(Records drawn from a dataset)

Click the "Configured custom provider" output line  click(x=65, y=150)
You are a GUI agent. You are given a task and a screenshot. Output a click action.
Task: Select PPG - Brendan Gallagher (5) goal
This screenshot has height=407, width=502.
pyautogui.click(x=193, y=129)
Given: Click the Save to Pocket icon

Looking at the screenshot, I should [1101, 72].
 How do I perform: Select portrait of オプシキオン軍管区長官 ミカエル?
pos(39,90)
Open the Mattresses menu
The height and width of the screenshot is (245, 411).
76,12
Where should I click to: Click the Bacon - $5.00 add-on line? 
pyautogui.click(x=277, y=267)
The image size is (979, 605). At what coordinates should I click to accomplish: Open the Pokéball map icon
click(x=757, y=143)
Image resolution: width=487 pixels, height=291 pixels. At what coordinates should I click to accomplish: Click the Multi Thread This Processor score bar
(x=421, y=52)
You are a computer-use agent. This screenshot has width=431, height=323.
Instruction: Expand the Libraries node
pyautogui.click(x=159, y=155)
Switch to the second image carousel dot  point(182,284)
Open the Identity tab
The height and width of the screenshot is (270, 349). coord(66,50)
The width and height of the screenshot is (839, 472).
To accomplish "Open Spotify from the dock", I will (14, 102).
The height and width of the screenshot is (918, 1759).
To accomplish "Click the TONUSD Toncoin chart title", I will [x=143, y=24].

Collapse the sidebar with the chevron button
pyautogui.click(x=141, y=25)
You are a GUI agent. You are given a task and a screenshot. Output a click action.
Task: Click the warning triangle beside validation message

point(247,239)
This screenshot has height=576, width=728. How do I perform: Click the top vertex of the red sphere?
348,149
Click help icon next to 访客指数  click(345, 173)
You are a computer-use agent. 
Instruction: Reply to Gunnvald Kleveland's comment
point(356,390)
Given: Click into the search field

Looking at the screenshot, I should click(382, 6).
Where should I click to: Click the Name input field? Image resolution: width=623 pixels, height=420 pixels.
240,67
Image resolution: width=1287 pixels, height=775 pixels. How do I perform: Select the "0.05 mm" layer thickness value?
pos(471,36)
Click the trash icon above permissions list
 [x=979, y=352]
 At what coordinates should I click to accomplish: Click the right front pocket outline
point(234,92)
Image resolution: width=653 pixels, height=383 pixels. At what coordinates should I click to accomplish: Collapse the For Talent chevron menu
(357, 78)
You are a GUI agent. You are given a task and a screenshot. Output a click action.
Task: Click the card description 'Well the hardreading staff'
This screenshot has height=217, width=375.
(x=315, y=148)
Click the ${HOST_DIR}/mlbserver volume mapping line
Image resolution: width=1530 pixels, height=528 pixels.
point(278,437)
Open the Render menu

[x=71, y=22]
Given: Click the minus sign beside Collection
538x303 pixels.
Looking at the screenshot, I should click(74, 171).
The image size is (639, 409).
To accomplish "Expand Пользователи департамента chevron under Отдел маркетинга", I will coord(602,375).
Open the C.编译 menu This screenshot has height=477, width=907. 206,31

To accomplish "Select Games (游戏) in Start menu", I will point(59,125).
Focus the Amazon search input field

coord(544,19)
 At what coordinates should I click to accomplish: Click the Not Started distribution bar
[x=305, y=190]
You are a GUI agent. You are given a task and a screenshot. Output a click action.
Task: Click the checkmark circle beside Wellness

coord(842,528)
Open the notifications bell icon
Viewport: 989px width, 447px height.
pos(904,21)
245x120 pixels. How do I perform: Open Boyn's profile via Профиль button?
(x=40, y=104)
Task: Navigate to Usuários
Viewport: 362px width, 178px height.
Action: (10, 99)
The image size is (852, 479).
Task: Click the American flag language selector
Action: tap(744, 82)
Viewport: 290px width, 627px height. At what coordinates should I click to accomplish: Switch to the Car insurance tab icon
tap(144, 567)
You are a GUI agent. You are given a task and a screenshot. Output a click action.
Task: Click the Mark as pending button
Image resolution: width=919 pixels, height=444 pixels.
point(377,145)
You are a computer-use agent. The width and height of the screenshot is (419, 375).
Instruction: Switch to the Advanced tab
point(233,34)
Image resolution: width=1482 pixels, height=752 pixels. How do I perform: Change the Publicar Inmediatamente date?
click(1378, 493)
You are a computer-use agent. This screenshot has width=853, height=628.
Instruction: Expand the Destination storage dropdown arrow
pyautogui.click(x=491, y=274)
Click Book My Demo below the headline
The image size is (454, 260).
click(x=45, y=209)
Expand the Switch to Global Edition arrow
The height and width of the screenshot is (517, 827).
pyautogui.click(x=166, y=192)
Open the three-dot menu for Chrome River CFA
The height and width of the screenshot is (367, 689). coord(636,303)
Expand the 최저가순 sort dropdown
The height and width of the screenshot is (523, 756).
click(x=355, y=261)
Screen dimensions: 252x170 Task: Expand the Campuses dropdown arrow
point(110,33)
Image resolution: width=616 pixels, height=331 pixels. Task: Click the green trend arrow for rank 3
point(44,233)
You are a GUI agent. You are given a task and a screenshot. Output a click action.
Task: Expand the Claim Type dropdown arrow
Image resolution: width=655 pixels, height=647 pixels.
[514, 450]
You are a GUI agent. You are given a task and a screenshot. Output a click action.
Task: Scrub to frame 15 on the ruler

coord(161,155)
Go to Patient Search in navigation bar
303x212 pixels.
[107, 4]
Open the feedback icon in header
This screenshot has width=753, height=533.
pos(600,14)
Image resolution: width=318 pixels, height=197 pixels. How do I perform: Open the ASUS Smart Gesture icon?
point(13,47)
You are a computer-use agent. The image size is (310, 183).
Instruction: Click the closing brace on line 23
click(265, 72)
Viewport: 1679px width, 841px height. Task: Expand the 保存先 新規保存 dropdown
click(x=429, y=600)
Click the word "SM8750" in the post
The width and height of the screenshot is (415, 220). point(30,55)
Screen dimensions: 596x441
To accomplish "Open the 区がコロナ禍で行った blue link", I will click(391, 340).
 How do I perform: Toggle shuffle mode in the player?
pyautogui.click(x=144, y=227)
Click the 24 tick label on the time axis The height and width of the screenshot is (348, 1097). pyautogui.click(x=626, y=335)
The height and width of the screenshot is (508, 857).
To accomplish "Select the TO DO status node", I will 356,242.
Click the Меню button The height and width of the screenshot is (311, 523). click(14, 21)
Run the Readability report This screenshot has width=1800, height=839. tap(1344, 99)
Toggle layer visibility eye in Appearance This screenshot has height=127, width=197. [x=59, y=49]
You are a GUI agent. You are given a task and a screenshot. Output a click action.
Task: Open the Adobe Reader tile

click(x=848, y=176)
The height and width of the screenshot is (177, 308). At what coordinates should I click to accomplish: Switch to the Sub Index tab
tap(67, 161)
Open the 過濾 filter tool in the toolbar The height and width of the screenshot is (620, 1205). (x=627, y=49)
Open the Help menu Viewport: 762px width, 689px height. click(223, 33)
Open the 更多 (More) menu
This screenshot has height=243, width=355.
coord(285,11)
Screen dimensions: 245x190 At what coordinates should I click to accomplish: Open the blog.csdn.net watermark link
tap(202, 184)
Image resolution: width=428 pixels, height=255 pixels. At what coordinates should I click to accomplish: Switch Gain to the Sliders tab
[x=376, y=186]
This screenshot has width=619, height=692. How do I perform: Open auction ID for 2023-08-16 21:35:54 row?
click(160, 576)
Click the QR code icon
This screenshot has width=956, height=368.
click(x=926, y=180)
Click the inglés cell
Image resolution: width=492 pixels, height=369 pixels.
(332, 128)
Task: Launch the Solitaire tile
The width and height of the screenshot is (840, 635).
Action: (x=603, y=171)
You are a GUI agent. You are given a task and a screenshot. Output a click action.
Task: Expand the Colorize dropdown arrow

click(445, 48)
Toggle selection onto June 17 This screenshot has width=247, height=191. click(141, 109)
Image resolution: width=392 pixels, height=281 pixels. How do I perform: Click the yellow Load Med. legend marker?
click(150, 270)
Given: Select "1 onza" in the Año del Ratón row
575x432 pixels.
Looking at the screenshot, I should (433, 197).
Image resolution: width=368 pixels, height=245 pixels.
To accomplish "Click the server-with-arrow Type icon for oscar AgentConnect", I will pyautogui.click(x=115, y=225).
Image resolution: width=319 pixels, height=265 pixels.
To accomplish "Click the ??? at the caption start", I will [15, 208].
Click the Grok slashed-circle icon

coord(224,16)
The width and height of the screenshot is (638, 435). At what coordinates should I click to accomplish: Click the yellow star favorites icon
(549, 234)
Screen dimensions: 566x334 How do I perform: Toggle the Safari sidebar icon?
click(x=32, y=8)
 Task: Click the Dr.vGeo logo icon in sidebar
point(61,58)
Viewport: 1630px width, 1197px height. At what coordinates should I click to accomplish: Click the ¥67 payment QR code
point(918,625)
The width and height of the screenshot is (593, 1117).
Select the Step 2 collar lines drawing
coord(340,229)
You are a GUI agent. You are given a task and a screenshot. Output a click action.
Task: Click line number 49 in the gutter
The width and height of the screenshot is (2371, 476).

**Task goal**: Please copy the lines in the records above between the one holding "Open the C.编译" and the one holding "Task: Navigate to Usuários", inclusive, exactly and with no other line.

**Result below**:
Open the C.编译 menu This screenshot has height=477, width=907. 206,31

To accomplish "Select Games (游戏) in Start menu", I will point(59,125).
Focus the Amazon search input field

coord(544,19)
 At what coordinates should I click to accomplish: Click the Not Started distribution bar
[x=305, y=190]
You are a GUI agent. You are given a task and a screenshot. Output a click action.
Task: Click the checkmark circle beside Wellness

coord(842,528)
Open the notifications bell icon
Viewport: 989px width, 447px height.
pos(904,21)
245x120 pixels. How do I perform: Open Boyn's profile via Профиль button?
(x=40, y=104)
Task: Navigate to Usuários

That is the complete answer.